Checklisten & Templates

KI-Projekt-Checkliste

Phase 1: Vorbereitung (Wochen 1-4)

  • Zieldefinition: Was soll die KI konkret lösen?
  • Stakeholder-Analyse: Wer ist betroffen/beteiligt?
  • Datenverfügbarkeit: Welche Daten sind vorhanden?
  • Datenqualität: Vollständig, korrekt, konsistent?
  • Rechtliche Prüfung: DSGVO, Wasserrecht, AI Act?
  • Budget-Freigabe: Sind Mittel verfügbar?
  • Team-Setup: Wer arbeitet am Projekt mit?
  • Erfolgskriterien: Woran messen wir den Erfolg?

Phase 2: Datenanalyse (Wochen 5-8)

  • Datenexploration: Muster und Anomalien identifiziert?
  • Feature Engineering: Relevante Variablen definiert?
  • Datenbereinigung: Fehler und Lücken behandelt?
  • Train/Test-Split: Datensätze sauber getrennt?
  • Baseline etabliert: Vergleichswerte definiert?
  • Visualisierung: Daten verständlich dargestellt?

Phase 3: Modellentwicklung (Wochen 9-16)

  • Algorithmus-Auswahl: Passende Methode gewählt?
  • Training: Modell mit Daten trainiert?
  • Validierung: Performance auf Test-Daten geprüft?
  • Hyperparameter-Tuning: Optimale Einstellungen gefunden?
  • Cross-Validation: Robustheit bestätigt?
  • Interpretability: Modell-Entscheidungen nachvollziehbar?
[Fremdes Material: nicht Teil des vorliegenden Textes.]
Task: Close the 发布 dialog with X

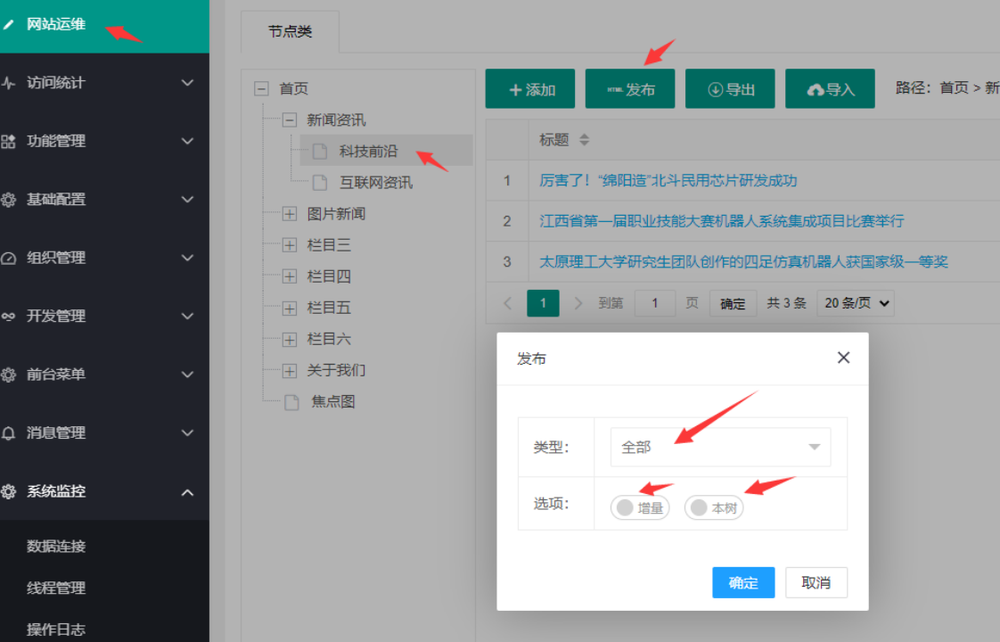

Phase 4: Deployment (Wochen 17-20)

  • Produktionsumgebung: System einsatzbereit?
  • Integration: Schnittstellen zu bestehenden Systemen?
  • Monitoring: Überwachung der KI-Performance?
  • Fallback: Plan für KI-Ausfall vorhanden?
  • Dokumentation: Vollständig und verständlich?
  • Schulung: Nutzer können System bedienen?